The other two magnolias are ‘Genie’ which is the best-known cultivar of breeder, Vance Hooper and the late Os Blumhardt of Whangarei’s ‘Starwars’.

‘Starwars’ dates back to the 1960s when Felix was also raising the first generation of Jury magnolia hybrids. We knew Os Blumhardt fairly well. He used to stay with us when he came to Taranaki and he was most encouraging to Mark in his early days of plant breeding and extraordinarily generous with his own material. We still have some very fine vireyas and camellias of his in our garden and his early, limited work with michelias (‘Mixed Up Miss’ and ‘Bubbles’ are his best known) laid the groundwork for Mark’s Fairy Magnolia series many years later. But we were less enamoured by his Magnolia ‘Starwars’ – until we made a magnolia trip to the UK, Italy and Switzerland back in the early 2000s.

Magnolia ‘Starwars’ bred by Os Blumhardt

At home, we have ‘Starwars’ planted on the roadside on our lower boundary in a row of other magnolias. It is pretty enough and puts on a good show but the flowers are a bit floppy and, to be brutal, it looks a bit dated compared to many of the magnolias we grow now. It was a different story in the UK and Europe. That was before any of Mark’s hybrids were available in that part of the world and we were tracking how his father’s varieties were performing. There is a huge difference in climate, growing conditions and light between here and over there and there is no guarantee that plants will look the same. We were a bit disappointed, particularly in ‘Iolanthe’ in those conditions.

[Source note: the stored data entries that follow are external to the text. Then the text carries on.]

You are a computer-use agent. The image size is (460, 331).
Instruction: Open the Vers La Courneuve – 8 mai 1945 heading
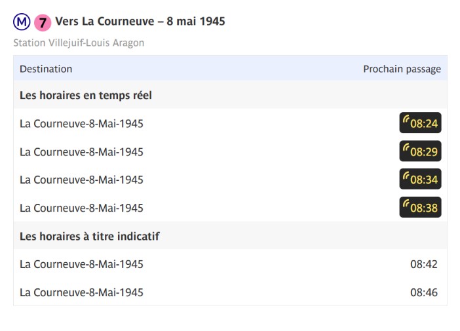point(140,22)
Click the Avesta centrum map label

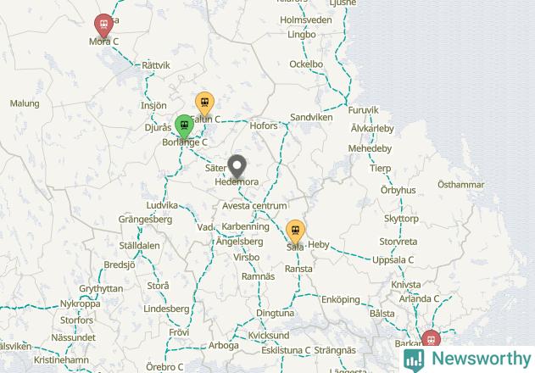[254, 206]

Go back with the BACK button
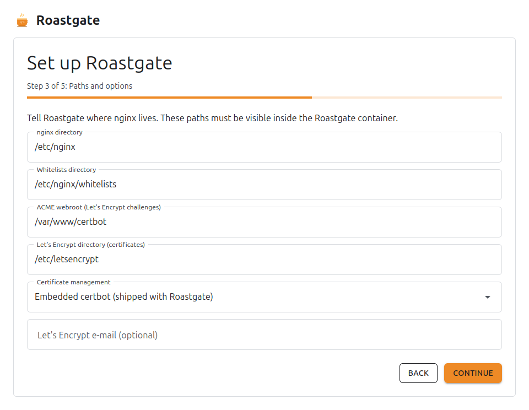tap(418, 373)
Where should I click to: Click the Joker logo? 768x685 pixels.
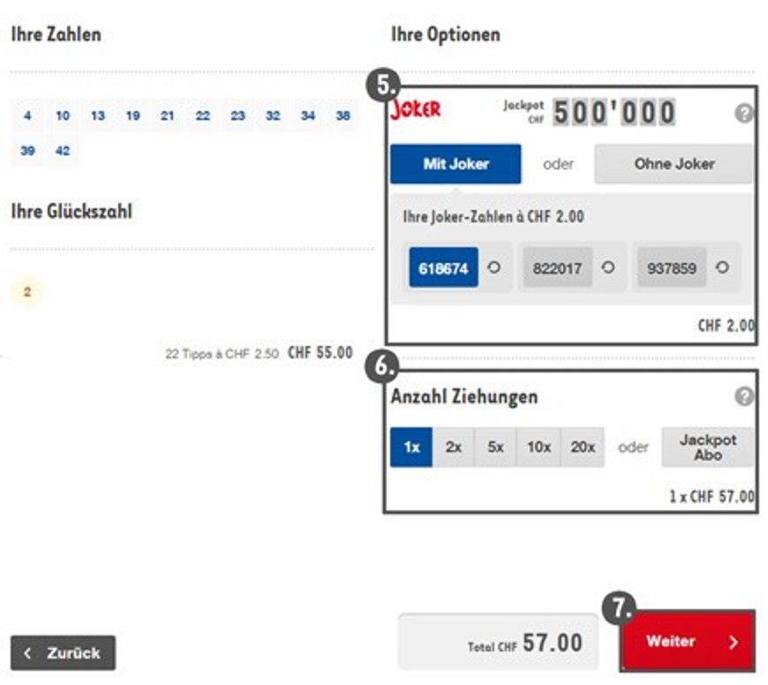pos(416,110)
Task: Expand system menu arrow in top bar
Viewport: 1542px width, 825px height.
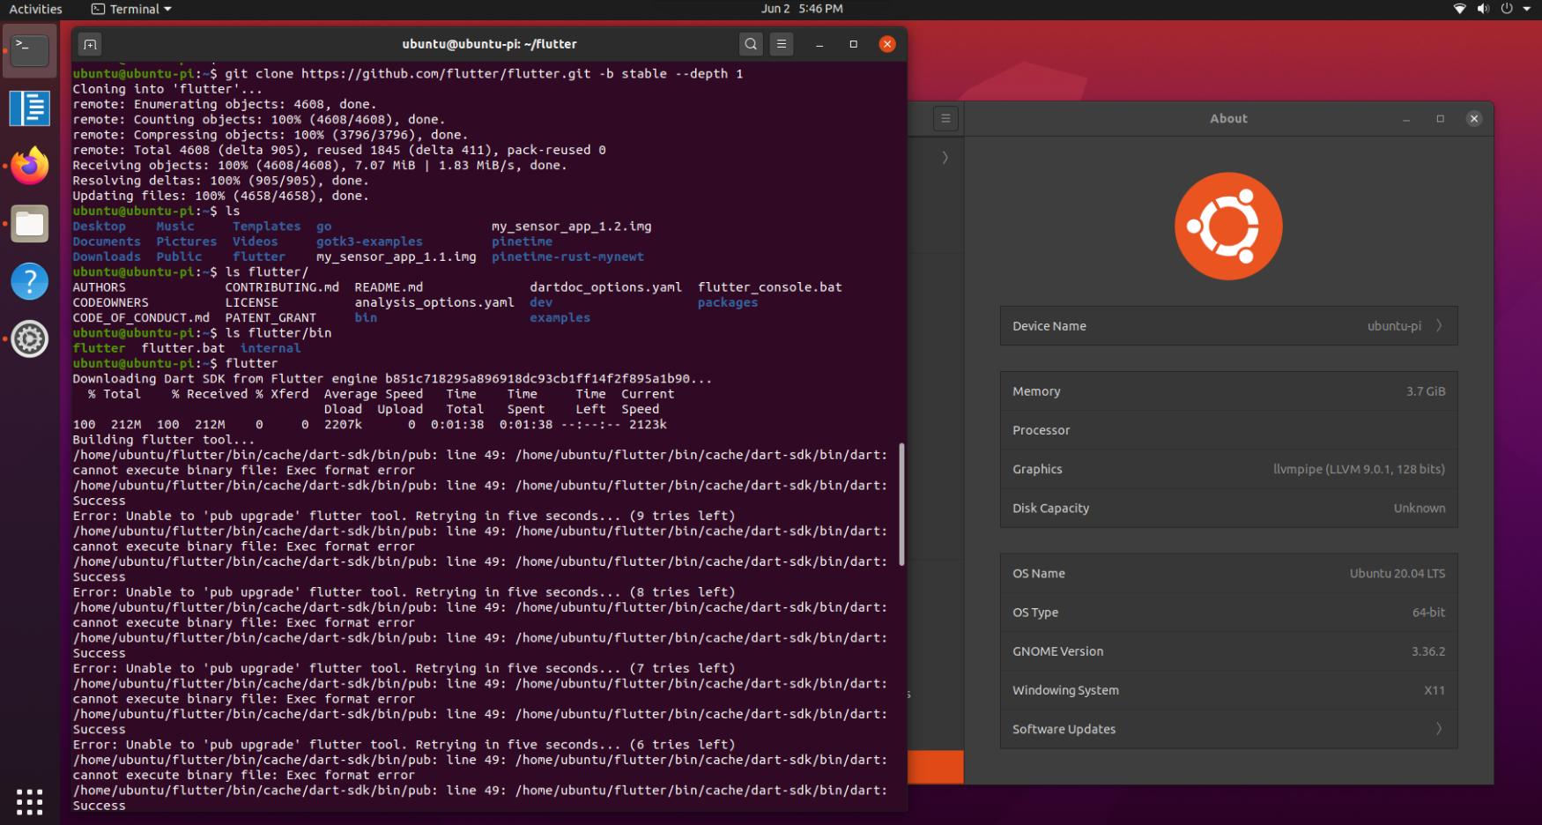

‘Starwars’, on the other hand, was an absolute stand-out and it was being grown widely. Many of the international group we were travelling with assumed it was a Jury plant because it came from NZ. After we had seen several looking brilliant, Mark was moved to reply, “No, it isn’t one of ours but I wish it was.” I think it has earned its place in the Royal Collection as a proven performer.

Cordyline Red Fountain

This is not the first of our plants to grace the royal estates. The first we know of was when our Cordyline ‘Red Fountain’ was presented to the then Prince Charles in a ceremony at Auckland Regional Botanic Gardens – but not by us. While I have no doubt that the plant was a very fine specimen, we rather doubted that it had all the phytosanitary clearance and paperwork needed for plants to cross international borders. Mark quipped at the time that maybe we should alert Border Control that the royal entourage was carrying plant material. We have no way of knowing whether Royals are subject to the same regulations as travellers of lesser status or whether it even left the country. I hope it might be in his garden at Highgrove.

Next, there was a presentation of Mark’s Magnolia ‘Black Tulip’ to the late Queen in 2010. We don’t know which royal garden that plant ended up in – maybe Windsor?

Then there was the ceremonial planting of another specimen of Magnolia ‘Black Tulip’ by the Burmese leader Aung San Suu Kyi with the then Prince of Wales and the Duchess of Cornwall at their London residence of Clarence House in 2012.

That felt like a significant moment in history and to our great amusement, it is immortalised in a You Tube clip. That video shows it in a prime spot close to the residence. From memory, the magnolia they move over to look at was one planted by the Dalai Lama but I can’t remember what that variety was now – one of the species, maybe.

Magnolia Black Tulip

At the time, I wrote here: “We are honoured by this international recognition, though Mark would have preferred them to have planted his Magnolia Felix instead. It appears to be performing very well in the UK and the Royals’ gardens are large enough to take large flowered magnolias.”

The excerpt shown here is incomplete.